Bizim gibi insanları kızdırırsan bizim verimimizi artırırsın. Hadi gel konuş diyorum Salih Bey’e konuşmuyor. Açıkla diyorum, açıklamıyor. Ben bir konuşmaya başlarsam yer yerinden oynar! Kaybedersek de kaybederiz, dünyanın sonu değil ki. Ben zaten bırakmıştım, beni geriye kendisi döndürdü. Sen bana o kadar laf söyleyeceksin, itibarsızlaştırma politikası güdeceksin, Oda’ya yıllardır emek vermiş bu kadar değerli insanı rencide edecek söylemlerde bulunacaksın, sonu bu olur. Bir hırsız olmadığımız kaldı. Benim için söylenen sıfatlar: Hilekâr, sahtekar, ufuksuz, adaletsiz… Bunları kabul etmiyorum! Bana en ağır hakaretleri edebilirsin ama adaletsiz demeyeceksin, benim bir adaletim var. Ben sistem için çalışırım, sistem kurarken birilerinin ayağına basabilirim. Bir zümre için çalışıyormuşum, keyfi yönetim yapıyormuşum, demokrat değilmişim, bunlar çok ağır hakaretler. Ben kendisine, “Senin vizyonun yok, benimle yarışamazsın” dedim. “Madem başkanlığa adaysın, gel bilgi düellosu yapalım” dedim. Yok, kabul etmedi. Sadece, değiştireceğim diyor. Sen neyi değiştireceksin, bir duyalım. 6 aydır sahadalar, ne duydunuz? Veri tabanıymış… Koster filosu bizim yıllardır uğraştığımız proje. Fazla para harcadınız, diyor. Gelirsin karşımıza sorarsın. Türkiye’de başka bir oda bizim gibi bu ülke insanına yatırım yapmıyor. Türk denizciliğinin geleceği için 25.000 kişilik bir eğitim ordusu yetiştiriyoruz, bunun farkında değiller. Bunun altında da şahsi kefaletimle 100 milyon dolarlık imzam var. Eğitim benim için bu kadar önemli, bunları bilmiyorlar.

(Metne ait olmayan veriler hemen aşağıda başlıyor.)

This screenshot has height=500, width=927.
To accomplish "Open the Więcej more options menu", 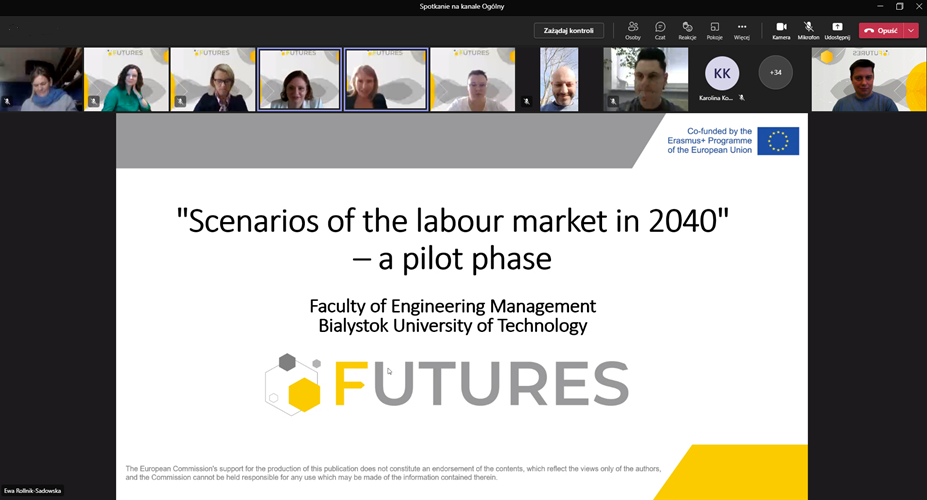I will [741, 30].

– Denizciliğin gelecek 20 yılını planladık: Çok delegasyon yapan bir insanım. Türkiye’de yönetim kurullarının çalışma sistemini çoğu kimse bilmiyor. Yönetim kurullarının belli görevleri vardır. Bütçeyi planlaması, strateji belirleyip onaylaması asli görevleridir. Günlük operasyonların içerisinde olmaması gerekir. Oda’da yaptıklarımız kolay kolay Türkiye’de hiçbir kurumda yapılmayacak yenilikler. İster hırs deyin ister cehalet, ben DTO’nun gelecek 20 yılını planlamışım. Kaynakların nereye gideceği belli; yine yarınlarımızı emanet edeceğimiz ‘geleceğimizi’ yaratacak olan eğitime yani genç denizci adaylarına gidecek.

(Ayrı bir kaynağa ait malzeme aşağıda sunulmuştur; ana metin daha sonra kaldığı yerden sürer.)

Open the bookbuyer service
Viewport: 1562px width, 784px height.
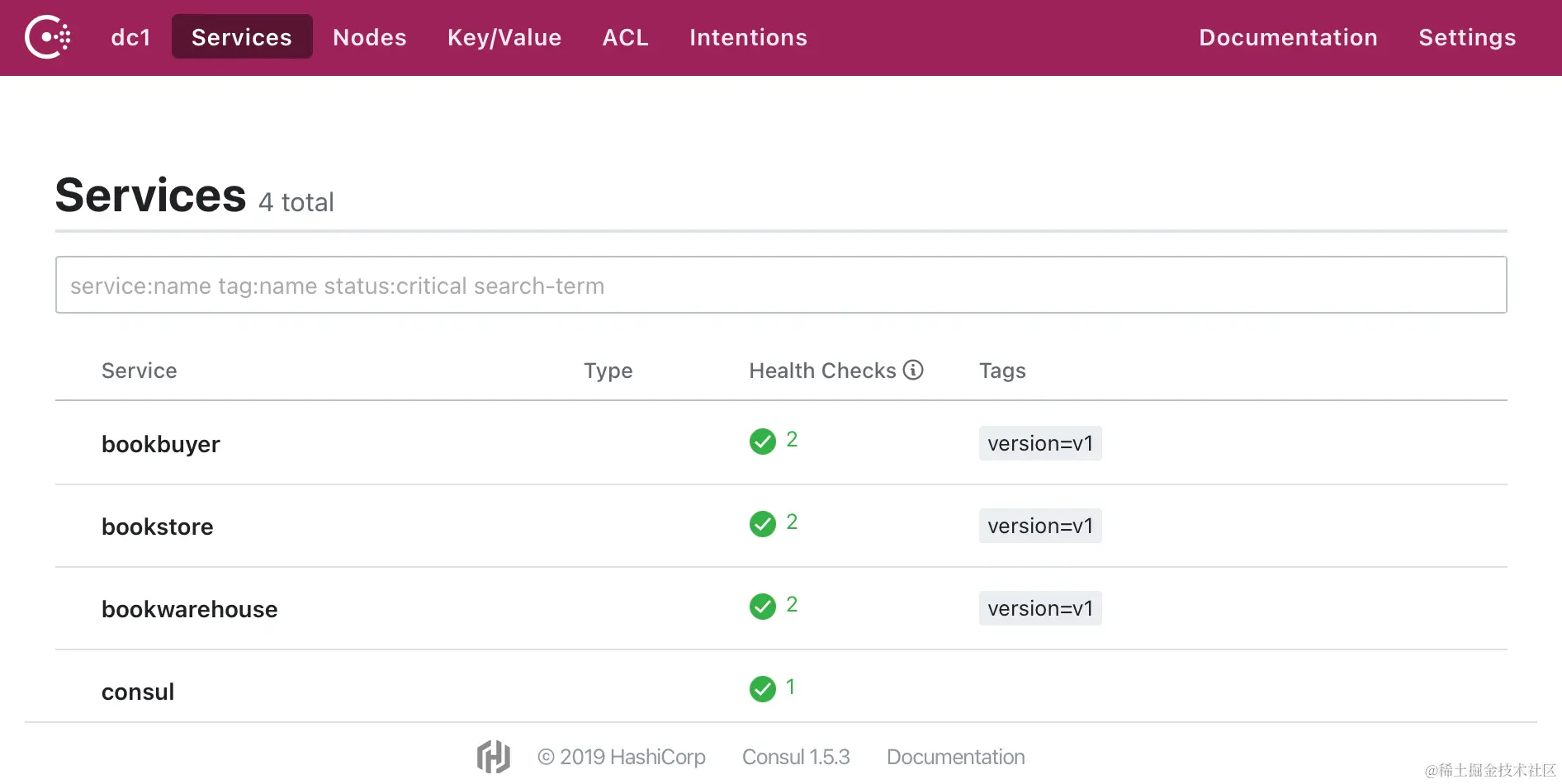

– Sağlam bir ekip yarattık: Bugün baktığınızda uluslararası arenanın her kesiminde boy gösteren, konferanslarda konuşmacı olarak katılan ciddi bir ekip yarattık. Denizci bir ülkeyiz, denizcilik oyununda biz de varız artık. Tersanemizle, gemilerimizle, marinalarımızla; balıkçımız, sigortacımız, hukuçumuzla ve yan sanayimizle yükselen bir değerimiz var. Bunu daha da ileri götürme imkânlarımız ve alt yapımız oluştu. Hem kalitemiz yükseldi hem de sayımız arttı. Çok kaliteli uluslararası firmalar geldi, bunların ciddi katkıları var.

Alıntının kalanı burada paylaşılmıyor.